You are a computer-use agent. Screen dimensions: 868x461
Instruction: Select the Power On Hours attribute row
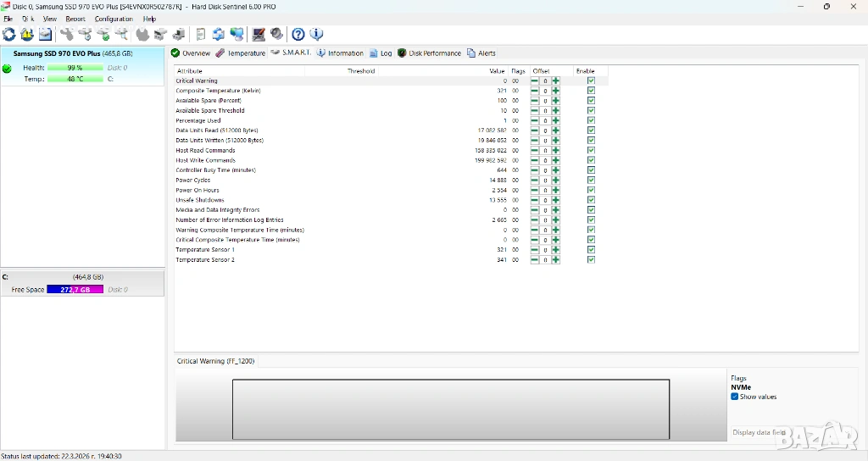coord(198,191)
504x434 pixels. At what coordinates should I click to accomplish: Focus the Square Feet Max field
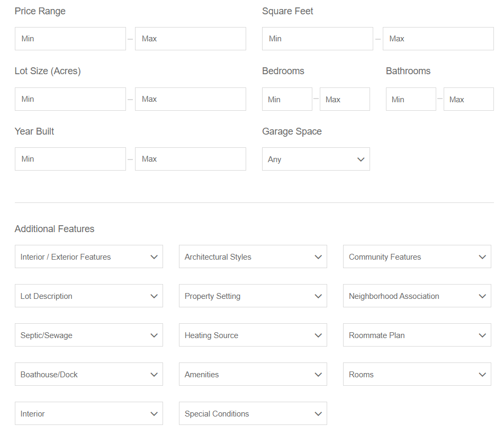pos(438,39)
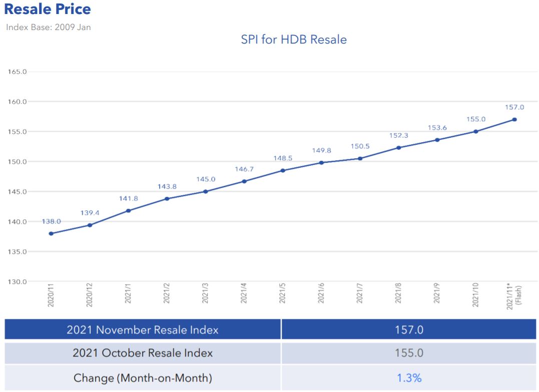Click the 2021/8 data point at 152.3
The width and height of the screenshot is (539, 392).
tap(398, 148)
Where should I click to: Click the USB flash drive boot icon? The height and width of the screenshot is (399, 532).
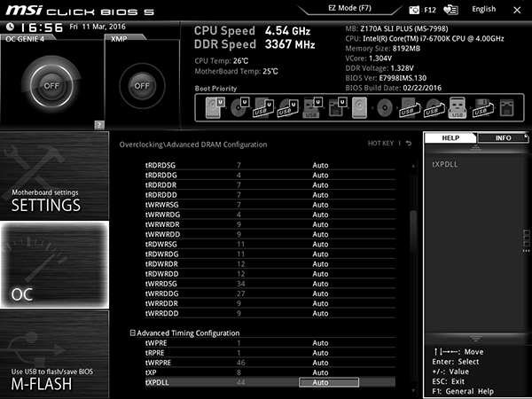pos(458,107)
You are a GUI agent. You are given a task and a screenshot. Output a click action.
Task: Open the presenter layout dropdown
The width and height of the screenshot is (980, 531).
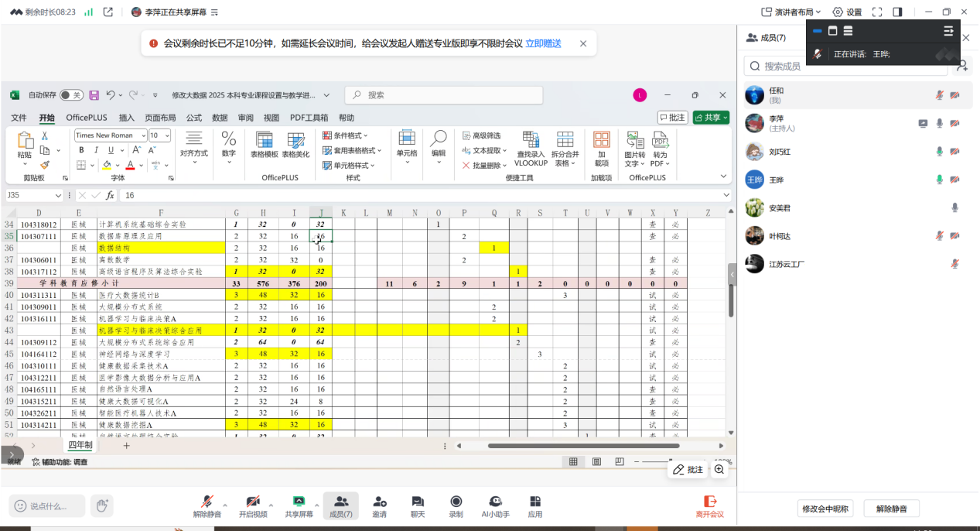tap(789, 12)
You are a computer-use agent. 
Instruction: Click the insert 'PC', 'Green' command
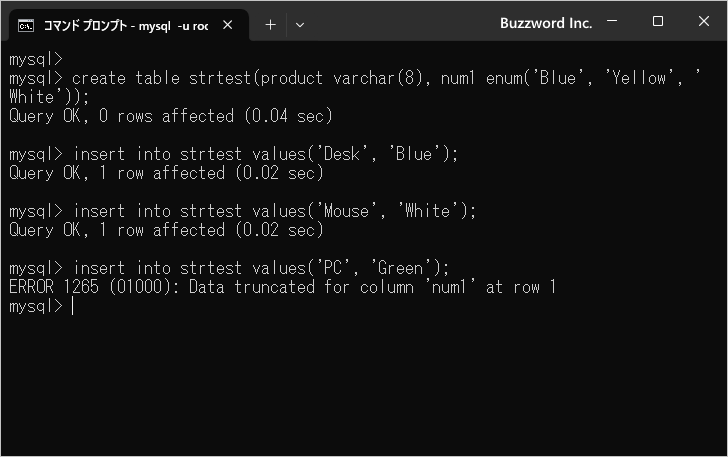[261, 268]
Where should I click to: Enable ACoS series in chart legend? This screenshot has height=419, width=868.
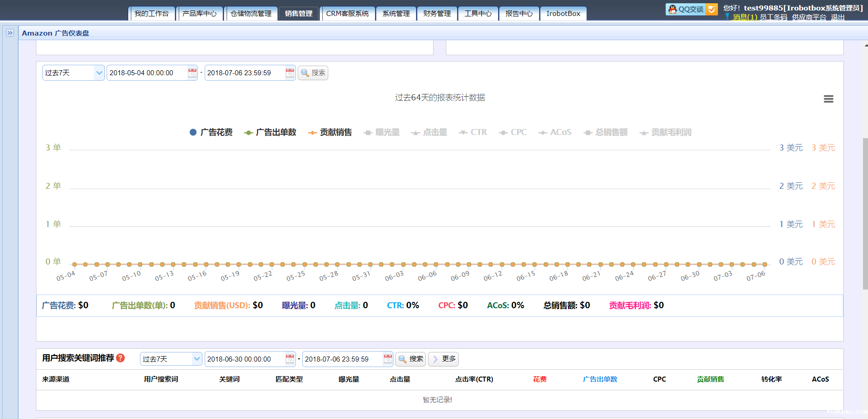pyautogui.click(x=555, y=132)
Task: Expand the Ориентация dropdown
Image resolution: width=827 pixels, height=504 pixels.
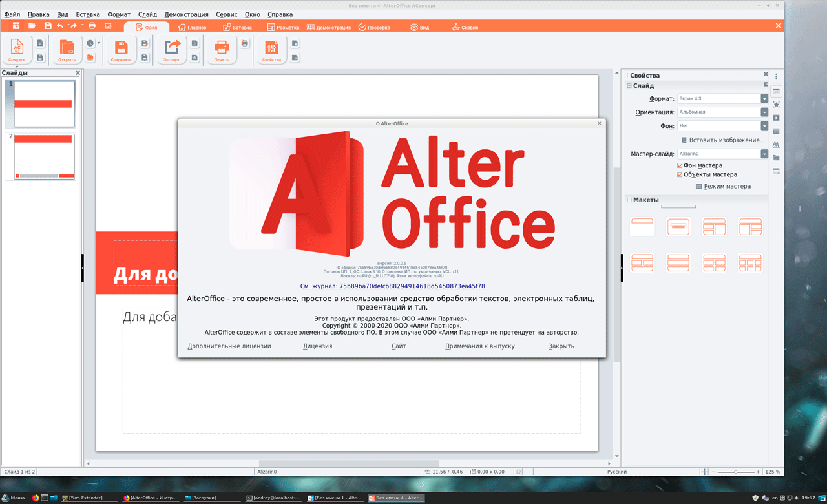Action: click(764, 112)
* * *
**WHAT IS NEEDED:**
What you need to copy is the run of lines from the one holding "Instruction: Select the" through the end of the data, exactly and only, both ends included, pictures omitted.

**PROBLEM SOLUTION:**
Instruction: Select the Power On Hours attribute row
coord(198,191)
504x434 pixels. At what coordinates should I click to accomplish: Focus the Square Feet Max field
pos(438,39)
Click the 2021/8 data point at 152.3
The width and height of the screenshot is (539, 392).
tap(398, 148)
Where should I click to: Click the USB flash drive boot icon? The height and width of the screenshot is (399, 532).
pos(458,107)
You are a GUI agent. You are given a task and a screenshot. Output a click action.
Task: Open the presenter layout dropdown
The width and height of the screenshot is (980, 531).
tap(789, 12)
You are a computer-use agent. 
Instruction: Click the insert 'PC', 'Green' command
[261, 268]
Where should I click to: Enable ACoS series in chart legend? This screenshot has height=419, width=868.
pyautogui.click(x=555, y=132)
Task: Expand the Ориентация dropdown
Image resolution: width=827 pixels, height=504 pixels.
Action: click(764, 112)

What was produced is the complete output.